L'été dernier, une scène inhabituelle se déroulait devant le musée littéraire municipal de Setagaya à Tokyo : une longue file de jeunes gens pour une exposition. Ils attendaient pour voir des œuvres de Junji Ito, figure emblématique du manga d'horreur japonais.
J. Ito a commencé sa carrière dès les années 1980 avec son fameux ouvrage Tomié, femme fatale vampirique et immortelle, qui séduit immanquablement les hommes et les femmes. Très souvent, elle est assassinée à cause de prétendants fous et jaloux. Parfois, son corps mutilé, en pièces et dispersé en différents endroits, se recompose comme ayant une capacité d'auto-culture cellulaire ultrapuissante. Ses semblables féminines sont présentes sous un nom à chaque fois différent dans presque toutes les œuvres d'Ito.
Le style de J. Ito n'est pas conforme à la grammaire du genre d'horreur. Ses œuvres suscitent chez le lecteur autant l'effroi et l'angoisse que la sensation du non-sens excessif (comme c'est le cas d'un rêve).

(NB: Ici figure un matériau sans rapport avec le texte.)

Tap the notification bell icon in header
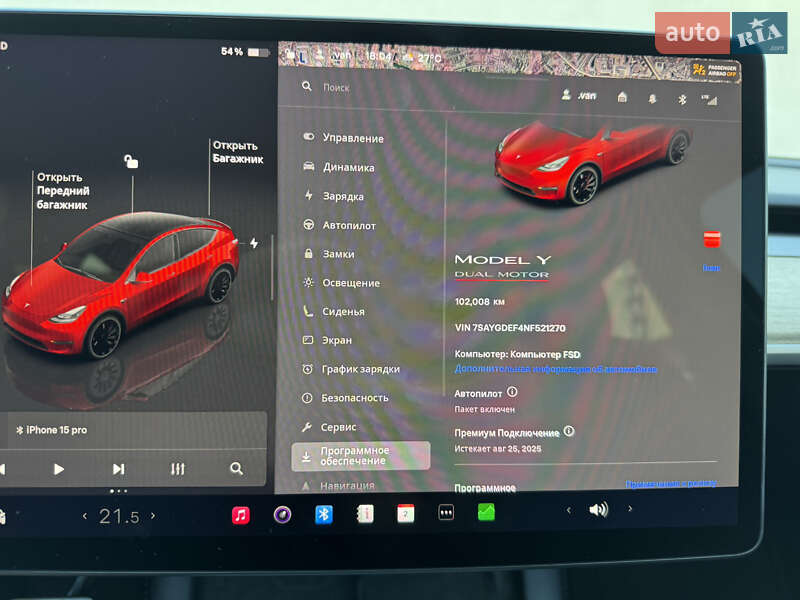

Dans « Des Millions de solitaires » se montrent d'emblée deux cadavres tout nus retrouvés dans une petite rivière. Corps entrelacés des deux sexes, suturés à multiples points avec du fil de pêche… Changement de scène. Une jeune femme vient frapper à la porte de la maison de notre héros, jeune homme souffrant de retrait social (hikikomori). Ils se connaissaient, car ils fréquentaient la même école primaire. En l'espace de quinze ans, elle est devenue belle. En plus, elle essaye de le séduire de façon directe.
Tout à coup, on voit le largage d'imprimés par deux avions de chasse (qu'on voit aussi à la fin) : propagande qui incite les jeunes à se rencontrer et former un couple, car personne ne veut se marier et faire des enfants dans ce pays. Sous l'injonction de l'Un de l'amour, notre jeune homme se décide à aller voir la fille qui venait lui rendre visite. En route, il découvre ces gens entrelacés et suturés par des fils.
Quand notre héros arrive à la maison de la jeune femme séduisante, celle-ci est en train de coudre ses parents, pour les faire « être ensemble » par son aiguille.
Face au vieillissement apparent de la population, de nombreux politiciens conservateurs japonais manifestent leur natalisme violent, selon lequel un homme et une femme s'aiment et se désirent « naturellement » quand ils se sont mis « ensemble ». Les œuvres d'Ito donnent à voir l'envers de cette horrible biopolitique.